▶ **Requirement**
Pick out every line in the items below that contains the word "chart", and copy each of those lines in full.

▶ **Stored rows**
=====
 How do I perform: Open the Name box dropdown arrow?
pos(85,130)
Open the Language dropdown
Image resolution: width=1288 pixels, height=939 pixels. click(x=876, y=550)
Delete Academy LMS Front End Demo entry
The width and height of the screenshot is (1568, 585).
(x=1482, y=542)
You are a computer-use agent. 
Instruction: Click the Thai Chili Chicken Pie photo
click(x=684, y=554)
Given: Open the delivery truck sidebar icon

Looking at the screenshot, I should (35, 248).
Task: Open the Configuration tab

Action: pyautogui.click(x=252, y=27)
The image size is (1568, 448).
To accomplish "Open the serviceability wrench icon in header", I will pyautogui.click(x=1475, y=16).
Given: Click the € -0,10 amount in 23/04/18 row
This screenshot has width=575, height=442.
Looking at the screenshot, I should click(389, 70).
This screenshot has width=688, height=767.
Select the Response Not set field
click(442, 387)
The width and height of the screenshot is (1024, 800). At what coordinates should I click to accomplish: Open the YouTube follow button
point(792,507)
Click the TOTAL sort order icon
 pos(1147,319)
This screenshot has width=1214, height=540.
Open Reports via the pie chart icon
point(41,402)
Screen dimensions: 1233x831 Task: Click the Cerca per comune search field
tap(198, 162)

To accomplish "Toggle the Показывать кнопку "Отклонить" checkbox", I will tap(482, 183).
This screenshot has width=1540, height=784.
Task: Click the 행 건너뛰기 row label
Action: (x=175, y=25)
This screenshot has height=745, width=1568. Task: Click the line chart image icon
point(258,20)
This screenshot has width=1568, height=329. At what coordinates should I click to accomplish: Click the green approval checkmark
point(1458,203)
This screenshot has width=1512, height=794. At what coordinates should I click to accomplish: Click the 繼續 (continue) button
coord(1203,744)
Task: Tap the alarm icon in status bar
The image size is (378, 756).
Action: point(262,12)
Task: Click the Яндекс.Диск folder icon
=====
▶ **Right answer**
Open Reports via the pie chart icon
This screenshot has height=745, width=1568. Task: Click the line chart image icon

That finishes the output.